Start of MATERIAL FOR THE TASK

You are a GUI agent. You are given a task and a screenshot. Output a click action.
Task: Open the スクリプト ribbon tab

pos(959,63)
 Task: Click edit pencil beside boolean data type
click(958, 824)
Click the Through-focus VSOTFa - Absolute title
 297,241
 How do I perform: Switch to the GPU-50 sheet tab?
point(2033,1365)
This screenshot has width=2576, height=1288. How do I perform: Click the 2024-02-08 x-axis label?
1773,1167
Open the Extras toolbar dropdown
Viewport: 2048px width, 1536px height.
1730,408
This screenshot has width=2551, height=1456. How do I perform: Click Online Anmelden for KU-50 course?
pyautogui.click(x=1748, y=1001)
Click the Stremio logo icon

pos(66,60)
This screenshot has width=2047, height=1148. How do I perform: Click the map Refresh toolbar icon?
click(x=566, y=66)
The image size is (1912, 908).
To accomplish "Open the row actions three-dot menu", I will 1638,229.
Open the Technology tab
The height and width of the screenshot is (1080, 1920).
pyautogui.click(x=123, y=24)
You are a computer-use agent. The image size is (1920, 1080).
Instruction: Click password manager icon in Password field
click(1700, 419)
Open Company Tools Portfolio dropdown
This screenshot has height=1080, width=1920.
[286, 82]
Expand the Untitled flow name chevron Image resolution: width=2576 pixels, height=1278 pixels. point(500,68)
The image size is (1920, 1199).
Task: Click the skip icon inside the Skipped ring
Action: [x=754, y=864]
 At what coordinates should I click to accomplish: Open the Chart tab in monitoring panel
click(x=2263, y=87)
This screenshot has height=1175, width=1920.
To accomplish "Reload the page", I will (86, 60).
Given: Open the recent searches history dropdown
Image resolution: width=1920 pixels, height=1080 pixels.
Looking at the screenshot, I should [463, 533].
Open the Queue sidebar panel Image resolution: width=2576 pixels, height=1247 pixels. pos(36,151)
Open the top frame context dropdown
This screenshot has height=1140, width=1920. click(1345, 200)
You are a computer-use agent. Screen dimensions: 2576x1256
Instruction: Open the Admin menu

End of MATERIAL FOR THE TASK

= HOW TO COMPLETE THIS TASK =
Would you please set down the lines from the one with "You are a computer-use agent. Screen" to the end of the data above, exactly and without any other lines?

= RESPONSE FOR THIS EXERCISE =
You are a computer-use agent. Screen dimensions: 2576x1256
Instruction: Open the Admin menu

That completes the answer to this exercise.